Elezioni Regionali 2010
Nadia Qualarsa: “Fare leggi che siano utili alla gente”
Incontro a Mason Vicentino con la candidata del Pdl alle prossime elezioni regionali. Spesa pubblica: “I 6 miliardi di euro per il nuovo Ospedale di Padova potranno avere grosse conseguenze per tutta la Sanità veneta”
E' il credo elettorale di Nadia Qualarsa, originaria di Lusiana, già consigliere regionale per due legislature (1995-2000 e 2000-2005), quindi presidente dell'Istituto Regionale per le Ville Venete e oggi nuovamente candidata, nella lista del Pdl, alle prossime elezioni regionali.
L'esponente del Popolo della Libertà è stata protagonista di un incontro a Villa Angaran delle Stelle a Mason Vicentino, dove - di fronte a un pubblico di invitati, per la maggioranza donne - ha presentato le ragioni della sua candidatura.
Ribadendo, nell'occasione, i punti fermi della sua coalizione per il prossimo governo della Regione - “sburocratizzare, delegificare, attuare il federalismo fiscale e cambiare il vecchio regolamento del consiglio regionale” - l'ospite della serata ha puntato l'attenzione sulla necessità “di produrre leggi che siano utilizzate a beneficio dei cittadini.”
“Ricordo quattro leggi regionali di cui sono stata proponente prima firmataria e di cui sono orgogliosa - ha sottolineato-. A cominciare dalle legge quadro in materia di turismo, che ha innovato tutta la normativa regionale su questo comparto che registra, nel Veneto, 61 milioni di presenze all'anno.
Poi la legge regionale sulla parità scolastica, nota anche come “buoni scuola”, a beneficio delle famiglie con figli che studiano nelle scuole non statali, che ha superato le barriere ideologiche. C'è stata poi la legge sui piccoli centri storici che ha permesso ai Comuni fino a 3500 abitanti di effettuare interventi di restauro e conservazione di edifici e manufatti. E ancora la legge sulla “terapia del sorriso” che sostiene la presenza di medici-clown nelle strutture ospedaliere e per l'assistenza di bambini, anziani e diversamente abili.”
Ma quali proposte per la prossima legislatura?

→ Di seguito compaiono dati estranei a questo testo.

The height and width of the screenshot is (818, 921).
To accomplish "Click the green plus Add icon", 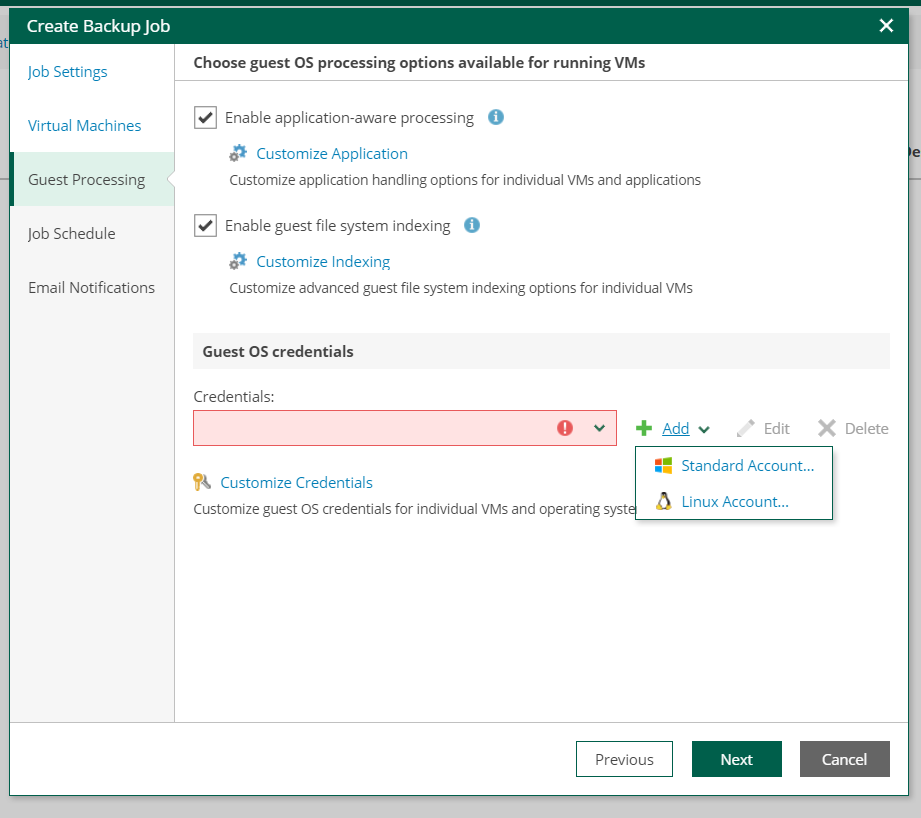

“Io sono una che pensa con la propria testa - ha affermato -. Intendo impegnarmi in diversi campi a cominciare dalla Sanità. E' allarmante il caso che l'on. Massimo Bitonci della Lega ha sollevato in Parlamento: e cioè il progetto del nuovo Ospedale Unico di Padova, che la giunta regionale uscente è intenzionata ad approvare il prossimo 23 marzo, a pochi giorni dalle elezioni.

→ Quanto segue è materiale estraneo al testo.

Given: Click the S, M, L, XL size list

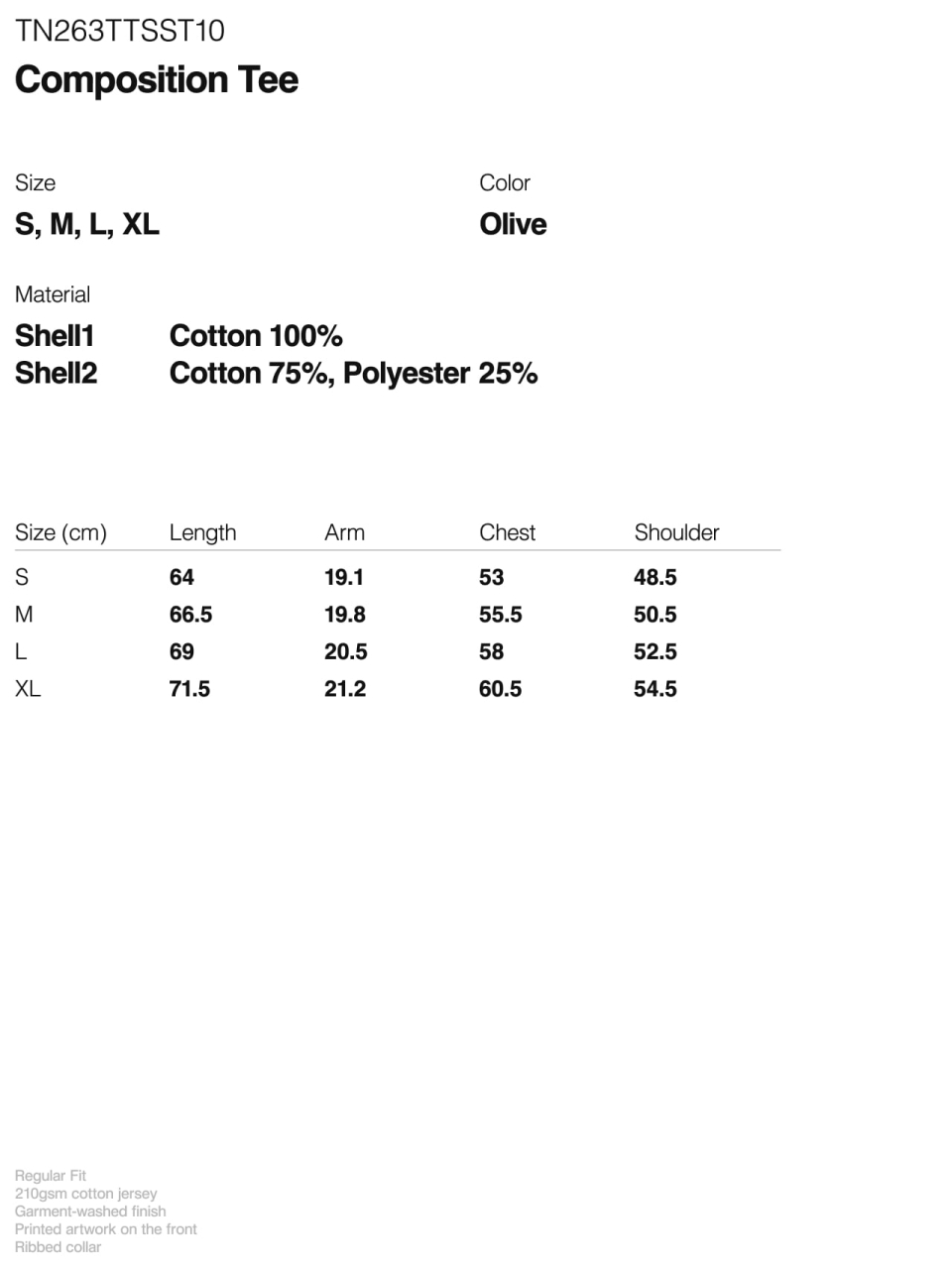Looking at the screenshot, I should pos(87,225).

Si tratta di un progetto di finanza da 1 miliardo e 700 milioni di euro. Il partner privato - che è una società inglese con la copertura economica di una finanziaria vicentina - pagherà questi soldi per costruire l'Ospedale e la Regione restituirà al privato 300 milioni di euro all'anno per 20 anni, spendendo alla fine 6 miliardi di euro. E il privato, oltre a guadagnare oltre 4 miliardi di euro, avrà anche la gestione dei servizi interni al nuovo Ospedale.
Tutta la Sanità del Veneto potrebbe avere grosse conseguenze, in termini di risorse a disposizione. C'è bisogno invece di amministrare le cose con oculatezza e onestà e fare più attenzione alla spesa pubblica.”

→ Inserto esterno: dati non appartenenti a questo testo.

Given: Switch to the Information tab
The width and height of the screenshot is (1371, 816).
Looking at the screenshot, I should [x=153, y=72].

E ancora, per il Qualarsa-pensiero, priorità “alla famiglia, al ruolo della donna e ai vecchi, che io chiamo così perché è una parola pregnante di significato”.
Con un occhio di attenzione particolare alla sicurezza, soprattutto per le donne. Al termine dell'incontro la candidata ha regalato alle presenti un fischietto anti-aggressione, “utile in situazioni di emergenza quando manca la voce e non si riesce a chiamare aiuto o a urlare.”